• Data extracts:
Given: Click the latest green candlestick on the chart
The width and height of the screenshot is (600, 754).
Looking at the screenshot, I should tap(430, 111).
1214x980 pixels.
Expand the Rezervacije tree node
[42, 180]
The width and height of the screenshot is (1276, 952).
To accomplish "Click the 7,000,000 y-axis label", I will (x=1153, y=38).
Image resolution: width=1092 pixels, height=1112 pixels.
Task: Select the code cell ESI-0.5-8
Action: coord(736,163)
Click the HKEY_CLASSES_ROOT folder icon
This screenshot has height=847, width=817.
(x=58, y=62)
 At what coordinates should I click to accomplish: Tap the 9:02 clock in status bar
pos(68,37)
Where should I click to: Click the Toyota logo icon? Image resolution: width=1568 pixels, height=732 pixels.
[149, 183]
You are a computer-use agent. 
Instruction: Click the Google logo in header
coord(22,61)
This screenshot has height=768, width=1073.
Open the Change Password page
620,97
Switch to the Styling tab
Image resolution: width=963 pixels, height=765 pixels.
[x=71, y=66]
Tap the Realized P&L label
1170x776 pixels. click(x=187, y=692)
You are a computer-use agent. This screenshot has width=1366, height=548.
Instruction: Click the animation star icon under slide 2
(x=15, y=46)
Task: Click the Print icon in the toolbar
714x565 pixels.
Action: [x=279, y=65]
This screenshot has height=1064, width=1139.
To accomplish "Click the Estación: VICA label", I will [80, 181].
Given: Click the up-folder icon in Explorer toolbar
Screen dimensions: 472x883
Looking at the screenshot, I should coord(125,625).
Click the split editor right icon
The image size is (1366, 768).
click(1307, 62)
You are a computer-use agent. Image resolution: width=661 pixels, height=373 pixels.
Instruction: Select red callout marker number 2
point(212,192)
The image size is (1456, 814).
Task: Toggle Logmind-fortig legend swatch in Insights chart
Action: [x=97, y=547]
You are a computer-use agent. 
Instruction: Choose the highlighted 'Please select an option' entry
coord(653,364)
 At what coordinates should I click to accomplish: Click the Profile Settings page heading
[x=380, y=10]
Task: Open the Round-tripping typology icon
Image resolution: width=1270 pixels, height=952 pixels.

• Work instruction: Would you output the material above once more, exactly as given?

• Exercise answer:
Given: Click the latest green candlestick on the chart
The width and height of the screenshot is (600, 754).
Looking at the screenshot, I should tap(430, 111).
1214x980 pixels.
Expand the Rezervacije tree node
[42, 180]
The width and height of the screenshot is (1276, 952).
To accomplish "Click the 7,000,000 y-axis label", I will (x=1153, y=38).
Image resolution: width=1092 pixels, height=1112 pixels.
Task: Select the code cell ESI-0.5-8
Action: coord(736,163)
Click the HKEY_CLASSES_ROOT folder icon
This screenshot has height=847, width=817.
(x=58, y=62)
 At what coordinates should I click to accomplish: Tap the 9:02 clock in status bar
pos(68,37)
Where should I click to: Click the Toyota logo icon? Image resolution: width=1568 pixels, height=732 pixels.
[149, 183]
You are a computer-use agent. 
Instruction: Click the Google logo in header
coord(22,61)
This screenshot has height=768, width=1073.
Open the Change Password page
620,97
Switch to the Styling tab
Image resolution: width=963 pixels, height=765 pixels.
[x=71, y=66]
Tap the Realized P&L label
1170x776 pixels. click(x=187, y=692)
You are a computer-use agent. This screenshot has width=1366, height=548.
Instruction: Click the animation star icon under slide 2
(x=15, y=46)
Task: Click the Print icon in the toolbar
714x565 pixels.
Action: [x=279, y=65]
This screenshot has height=1064, width=1139.
To accomplish "Click the Estación: VICA label", I will [80, 181].
Given: Click the up-folder icon in Explorer toolbar
Screen dimensions: 472x883
Looking at the screenshot, I should coord(125,625).
Click the split editor right icon
The image size is (1366, 768).
click(1307, 62)
You are a computer-use agent. Image resolution: width=661 pixels, height=373 pixels.
Instruction: Select red callout marker number 2
point(212,192)
The image size is (1456, 814).
Task: Toggle Logmind-fortig legend swatch in Insights chart
Action: [x=97, y=547]
You are a computer-use agent. 
Instruction: Choose the highlighted 'Please select an option' entry
coord(653,364)
 At what coordinates should I click to accomplish: Click the Profile Settings page heading
[x=380, y=10]
Task: Open the Round-tripping typology icon
Image resolution: width=1270 pixels, height=952 pixels.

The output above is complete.